With USAID support, in partnership with Zambia’s Ministry of General Education and the Examinations Council of Zambia, an assessor helps conduct an early-grade reading assessment.
With USAID support, in partnership with Zambia’s Ministry of General Education and the Examinations Council of Zambia, an assessor helps conduct an early-grade reading assessment.
PHOTO: Sara Crites / USAID Zambia

Zambia has made significant gains in increasing access to education, but the education system continues to be plagued by inadequate resources, poor education quality and low progression rates. In collaboration with the Zambian government and other implementing and cooperating partners, USAID education programs aim to increase learners’ performance in the early grades, and target foundational literacy skills.

USAID programs also strengthen the capacity of teachers and school administrators to better deliver education services, and provide improved teaching and learning materials. A well-educated population in both the private sector (to stimulate economic growth) and the public sector (to provide effective services) is essential to reduce poverty and eliminate the need for donor assistance.

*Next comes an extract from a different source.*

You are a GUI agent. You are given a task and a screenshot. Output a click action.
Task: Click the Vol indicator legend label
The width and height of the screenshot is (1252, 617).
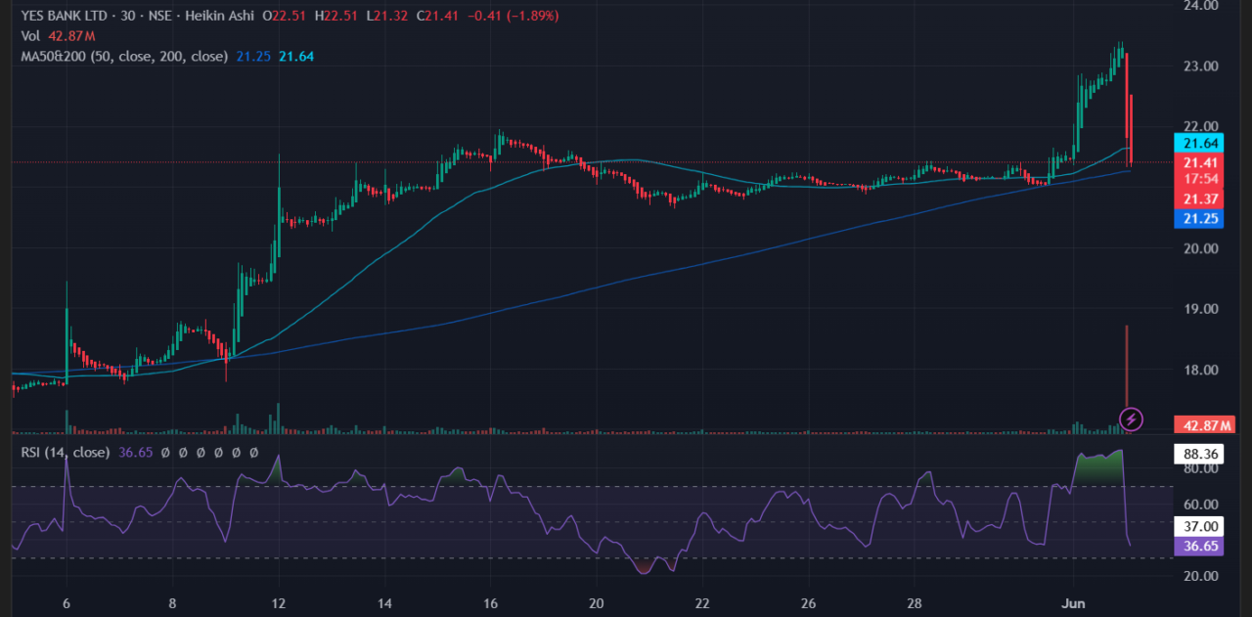click(30, 36)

Strengthening Children’s Ability To Read

By partnering with Zambia’s Ministry of General Education (MOGE), USAID aims to improve the quality of reading instruction and learning materials, strengthen supportive teaching, supervision and monitoring, and harness the engagement of communities to improve children’s ability to read.

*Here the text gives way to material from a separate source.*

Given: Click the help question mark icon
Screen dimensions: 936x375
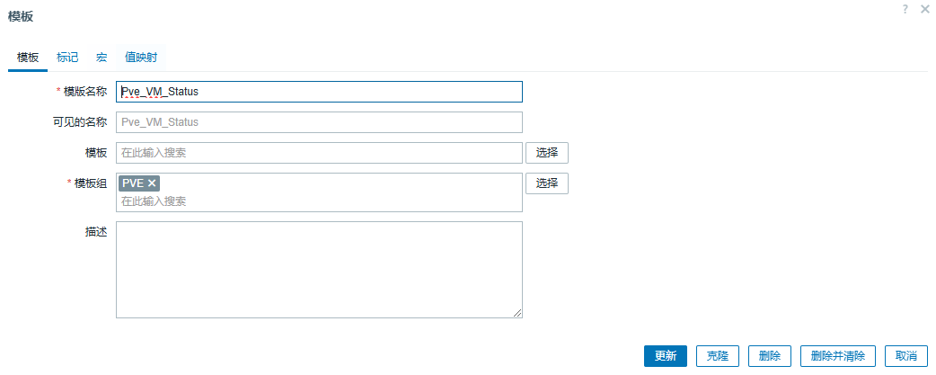Looking at the screenshot, I should point(905,8).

Through the flagship Let’s Read project, USAID, in partnership with the MOGE, aims to improve reading outcomes for 1.4 million children in pre-primary through Grade 3, reaching over half of Zambia’s public primary and community schools.

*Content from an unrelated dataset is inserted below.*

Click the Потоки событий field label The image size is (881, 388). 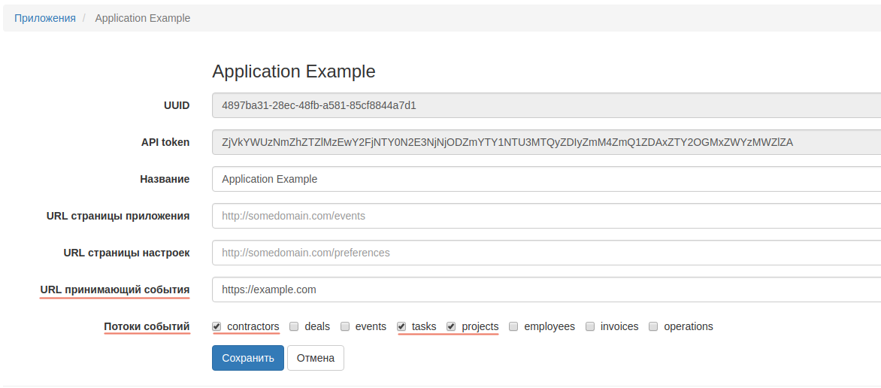click(147, 326)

Through partnerships with the private sector, USAID further engages with key leaders and community actors, including local chiefs and traditional leaders, to leverage educational resources and strengthen the quality of reading instruction and support.  

USAID has a strong history of collaboration with the MOGE to implement Zambia’s primary literacy curriculum, strengthen systems to deliver quality primary literacy instruction, improve performance of both community and public schools, expand equitable opportunities for boys and girls, and strengthen school-level assessments.

In particular, USAID has supported the MOGE to develop, print, and distribute teachers’ guides and literacy textbooks in English and seven local languages to schools across the country. Specially designed teaching and learning materials for children with special needs were also developed and distributed throughout Zambia.

Expanding Learning Opportunities

Primary school enrollment in Africa has grown at an unprecedented rate over the last two decades, flooding schools with first-generation learners, and creating classrooms with deeply heterogeneous learning levels. Compounding this, ministries often pressure teachers to complete dense curricula and prepare students for high-stake exams, leading teachers to teach to the top of the class. Zambia is no exception to this challenge.

In collaboration with the Abdul Latif Jameel Poverty Action Lab (J-PAL), USAID/Zambia is supporting the MoGE in the implementation of the Teaching at the Right Level (TaRL) approach in target schools across the nation. The TaRL model involves assessing students’ literacy and numeracy levels and grouping them according to proficiency level as opposed to grade level. Students then follow a learner-centered program that targets their current learning levels and helps them recover foundational skills to “catch up” to grade level.

Measuring Academic Achievement

Efforts to measure progress towards improved early-grade reading are informed by U.S. Government Strategy on Basic Education and the United States Congress Reinforcing Education Accountability in Development (READ) Act of 2017. To this effect, USAID’s Education Data activity provides distinct assessment, research, and evaluation services to track progress of USAID’s reading intervention in Zambia.